What a wonderful year fourth grade is. The foundation for many life skills can be introduced in fourth grade as students take on more responsibility for their own learning and behavior. They began to look at time management skills and how to complete assignments in a way that works to their advantage. At this age, students bring a sense of wonder and excitement to their study of the world.
As fourth graders, our students are experimenting with ways to handle the new responsibilities and freedoms of being an older child. They are also learning about and fine tuning their interactions with their peers, the school, and the larger society. Our classroom strives to provide a forum and directions for these explorations that will help them develop into mature, socially responsible, teenagers. We do this through classroom discussions, learning about other people and cultures, and through community service.
Students use their reading skills to access information about the whole world. We no longer concentrate on learning to read – we are reading to learn. We spend a lot of time finding and understanding information in books, magazines, and on the internet. We also spend time learning to organize that data and expressing it in writing. Students in fourth grade write a great deal of fiction as well as non-fiction.

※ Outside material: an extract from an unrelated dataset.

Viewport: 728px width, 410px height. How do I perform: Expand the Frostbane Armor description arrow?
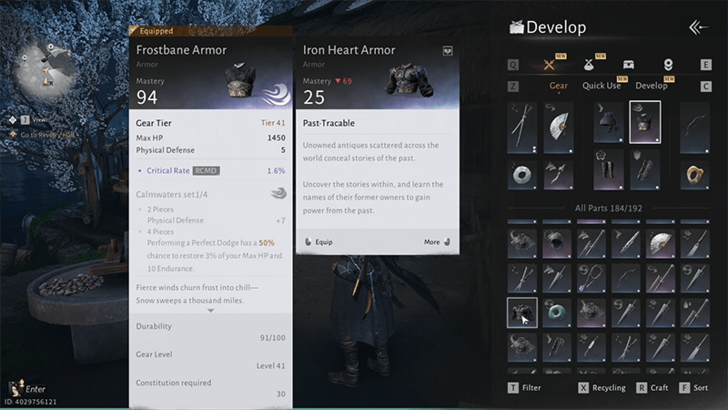[x=211, y=310]
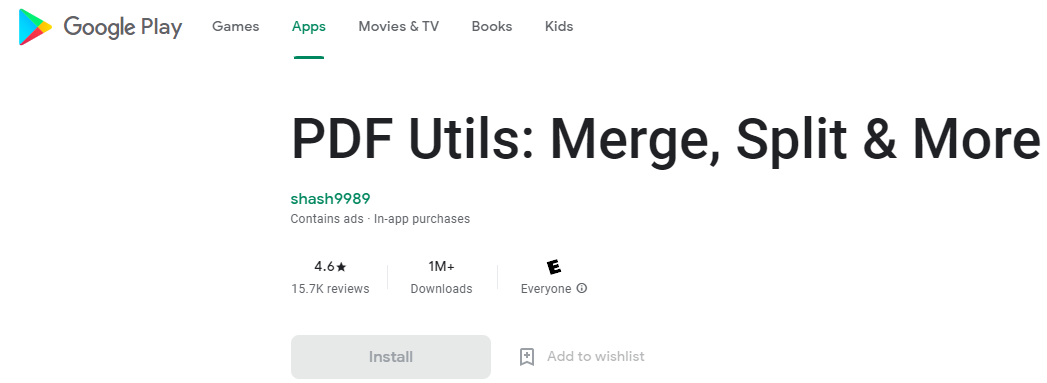Click the E content rating icon
Image resolution: width=1047 pixels, height=383 pixels.
point(554,267)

Our yearlong expedition in fourth grade looks at North Carolina as a part of the larger world. Students explore topics concerning the state’s history from hundreds of years before its beginning and continuing into the future. Throughout the year, the expedition focuses on the Cherokee and European culture in Western North Carolina by having many community speakers and by visiting cultural landmarks. Students gain knowledge of the people, beliefs, technology, government, and geography of North Carolina and how those things shaped the way we live today. This leads to a better understanding of the diversity and the heritage of our state.
We end the year with an overnight camping trip that allows student to show how independent and competent they are. The students cook, set up tents and manage their own equipment and food. They also continue to learn about North Carolina history and environment.